ACTION ITEM:
Turn all of the material below into a Markdown table with two columns, "No." and "Entry". Put each non-blank line in its own row, numbered in order.

- Opening Delimiter -

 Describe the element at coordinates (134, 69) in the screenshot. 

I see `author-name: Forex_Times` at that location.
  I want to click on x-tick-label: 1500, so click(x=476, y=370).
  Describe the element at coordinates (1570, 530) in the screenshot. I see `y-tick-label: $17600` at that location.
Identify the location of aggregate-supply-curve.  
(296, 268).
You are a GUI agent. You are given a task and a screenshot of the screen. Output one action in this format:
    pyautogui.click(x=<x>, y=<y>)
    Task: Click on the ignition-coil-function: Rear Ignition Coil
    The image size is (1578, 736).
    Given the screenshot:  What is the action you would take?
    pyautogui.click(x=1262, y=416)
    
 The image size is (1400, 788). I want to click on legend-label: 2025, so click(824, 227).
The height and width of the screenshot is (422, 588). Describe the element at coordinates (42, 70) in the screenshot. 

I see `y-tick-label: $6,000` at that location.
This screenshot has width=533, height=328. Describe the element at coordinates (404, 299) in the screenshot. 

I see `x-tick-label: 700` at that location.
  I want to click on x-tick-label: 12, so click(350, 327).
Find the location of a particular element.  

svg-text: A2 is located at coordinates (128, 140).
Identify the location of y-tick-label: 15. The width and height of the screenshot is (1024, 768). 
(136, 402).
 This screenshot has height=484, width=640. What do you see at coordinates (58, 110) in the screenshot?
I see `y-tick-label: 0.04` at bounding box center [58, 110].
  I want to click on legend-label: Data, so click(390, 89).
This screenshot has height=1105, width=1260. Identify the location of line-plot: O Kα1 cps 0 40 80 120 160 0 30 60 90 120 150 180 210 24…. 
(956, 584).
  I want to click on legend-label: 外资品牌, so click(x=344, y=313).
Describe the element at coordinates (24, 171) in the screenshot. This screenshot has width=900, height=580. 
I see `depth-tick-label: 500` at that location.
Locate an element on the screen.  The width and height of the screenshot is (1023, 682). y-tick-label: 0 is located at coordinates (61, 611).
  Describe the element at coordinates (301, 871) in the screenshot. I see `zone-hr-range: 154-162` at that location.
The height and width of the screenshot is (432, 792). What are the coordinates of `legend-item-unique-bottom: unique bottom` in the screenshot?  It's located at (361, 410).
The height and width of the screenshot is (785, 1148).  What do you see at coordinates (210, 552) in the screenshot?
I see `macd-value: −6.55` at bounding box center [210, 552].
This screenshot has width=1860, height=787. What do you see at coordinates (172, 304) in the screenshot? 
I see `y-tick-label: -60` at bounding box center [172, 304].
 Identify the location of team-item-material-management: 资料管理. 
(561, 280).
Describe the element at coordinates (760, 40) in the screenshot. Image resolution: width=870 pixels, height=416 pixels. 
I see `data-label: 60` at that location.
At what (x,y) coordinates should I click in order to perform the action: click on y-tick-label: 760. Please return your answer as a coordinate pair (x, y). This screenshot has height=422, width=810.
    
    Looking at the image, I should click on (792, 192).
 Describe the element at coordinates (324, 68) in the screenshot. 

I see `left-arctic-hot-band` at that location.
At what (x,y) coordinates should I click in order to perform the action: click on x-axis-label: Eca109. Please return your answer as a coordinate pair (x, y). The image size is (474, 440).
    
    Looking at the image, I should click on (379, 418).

- Closing Delimiter -

EXERCISE SOLUTION:
| No. | Entry |
|---|---|
| 1 |  Describe the element at coordinates (134, 69) in the screenshot.  |
| 2 | I see `author-name: Forex_Times` at that location. |
| 3 |   I want to click on x-tick-label: 1500, so click(x=476, y=370). |
| 4 |   Describe the element at coordinates (1570, 530) in the screenshot. I see `y-tick-label: $17600` at that location. |
| 5 | Identify the location of aggregate-supply-curve.   |
| 6 | (296, 268). |
| 7 | You are a GUI agent. You are given a task and a screenshot of the screen. Output one action in this format: |
| 8 |     pyautogui.click(x=<x>, y=<y>) |
| 9 |     Task: Click on the ignition-coil-function: Rear Ignition Coil |
| 10 |     The image size is (1578, 736). |
| 11 |     Given the screenshot:  What is the action you would take? |
| 12 |     pyautogui.click(x=1262, y=416) |
| 13 |  The image size is (1400, 788). I want to click on legend-label: 2025, so click(824, 227). |
| 14 | The height and width of the screenshot is (422, 588). Describe the element at coordinates (42, 70) in the screenshot.  |
| 15 | I see `y-tick-label: $6,000` at that location. |
| 16 | This screenshot has width=533, height=328. Describe the element at coordinates (404, 299) in the screenshot.  |
| 17 | I see `x-tick-label: 700` at that location. |
| 18 |   I want to click on x-tick-label: 12, so click(350, 327). |
| 19 | Find the location of a particular element.   |
| 20 | svg-text: A2 is located at coordinates (128, 140). |
| 21 | Identify the location of y-tick-label: 15. The width and height of the screenshot is (1024, 768).  |
| 22 | (136, 402). |
| 23 |  This screenshot has height=484, width=640. What do you see at coordinates (58, 110) in the screenshot? |
| 24 | I see `y-tick-label: 0.04` at bounding box center [58, 110]. |
| 25 |   I want to click on legend-label: Data, so click(390, 89). |
| 26 | This screenshot has height=1105, width=1260. Identify the location of line-plot: O Kα1 cps 0 40 80 120 160 0 30 60 90 120 150 180 210 24….  |
| 27 | (956, 584). |
| 28 |   I want to click on legend-label: 外资品牌, so click(x=344, y=313). |
| 29 | Describe the element at coordinates (24, 171) in the screenshot. This screenshot has width=900, height=580.  |
| 30 | I see `depth-tick-label: 500` at that location. |
| 31 | Locate an element on the screen.  The width and height of the screenshot is (1023, 682). y-tick-label: 0 is located at coordinates (61, 611). |
| 32 |   Describe the element at coordinates (301, 871) in the screenshot. I see `zone-hr-range: 154-162` at that location. |
| 33 | The height and width of the screenshot is (432, 792). What are the coordinates of `legend-item-unique-bottom: unique bottom` in the screenshot?  It's located at (361, 410). |
| 34 | The height and width of the screenshot is (785, 1148).  What do you see at coordinates (210, 552) in the screenshot? |
| 35 | I see `macd-value: −6.55` at bounding box center [210, 552]. |
| 36 | This screenshot has width=1860, height=787. What do you see at coordinates (172, 304) in the screenshot?  |
| 37 | I see `y-tick-label: -60` at bounding box center [172, 304]. |
| 38 |  Identify the location of team-item-material-management: 资料管理.  |
| 39 | (561, 280). |
| 40 | Describe the element at coordinates (760, 40) in the screenshot. Image resolution: width=870 pixels, height=416 pixels.  |
| 41 | I see `data-label: 60` at that location. |
| 42 | At what (x,y) coordinates should I click in order to perform the action: click on y-tick-label: 760. Please return your answer as a coordinate pair (x, y). This screenshot has height=422, width=810. |
| 43 |     Looking at the image, I should click on (792, 192). |
| 44 |  Describe the element at coordinates (324, 68) in the screenshot.  |
| 45 | I see `left-arctic-hot-band` at that location. |
| 46 | At what (x,y) coordinates should I click in order to perform the action: click on x-axis-label: Eca109. Please return your answer as a coordinate pair (x, y). The image size is (474, 440). |
| 47 |     Looking at the image, I should click on (379, 418). |